Linda Noskova a remporté Wimbledon 2026 avec une arme que peu de joueuses de sa taille maîtrisent aussi bien : son service. À vingt et un ans et un mètre soixante-dix-sept, la Tchèque a construit sa victoire londonienne sur une première balle qui a terrorisé ses adversaires pendant deux semaines.
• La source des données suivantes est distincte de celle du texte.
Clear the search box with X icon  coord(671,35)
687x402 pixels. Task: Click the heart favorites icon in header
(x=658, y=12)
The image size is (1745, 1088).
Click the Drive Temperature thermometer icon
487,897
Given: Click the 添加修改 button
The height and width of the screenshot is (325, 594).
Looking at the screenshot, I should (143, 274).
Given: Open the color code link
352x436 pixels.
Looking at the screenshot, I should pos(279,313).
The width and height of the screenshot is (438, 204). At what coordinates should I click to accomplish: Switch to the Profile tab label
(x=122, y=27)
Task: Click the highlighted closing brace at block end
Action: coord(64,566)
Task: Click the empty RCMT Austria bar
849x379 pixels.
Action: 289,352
Les chiffres de la finale parlent d'eux-mêmes. Six aces pour une seule double faute. Trente-neuf pour cent de ses premières balles non retournées par Karolina Muchova, pourtant l'une des meilleures relanceuses du circuit. Sur l'ensemble du tournoi, Noskova a compilé dix-neuf victoires sur gazon cette saison, le meilleur total du circuit WTA, un chiffre qui confirme que sa domination n'est pas un accident.
Le placement fait la différence. Noskova ne possède pas la puissance brute d'une Sabalenka ou d'une Rybakina. Sa première balle tourne autour de 175 km/h, un chiffre respectable mais pas exceptionnel. Ce qui la distingue, c'est la précision du placement et la variété des trajectoires. Un coup slicé large en revers côté avantage, puis une balle plate au centre côté égalité. La joueuse en face ne peut jamais anticiper.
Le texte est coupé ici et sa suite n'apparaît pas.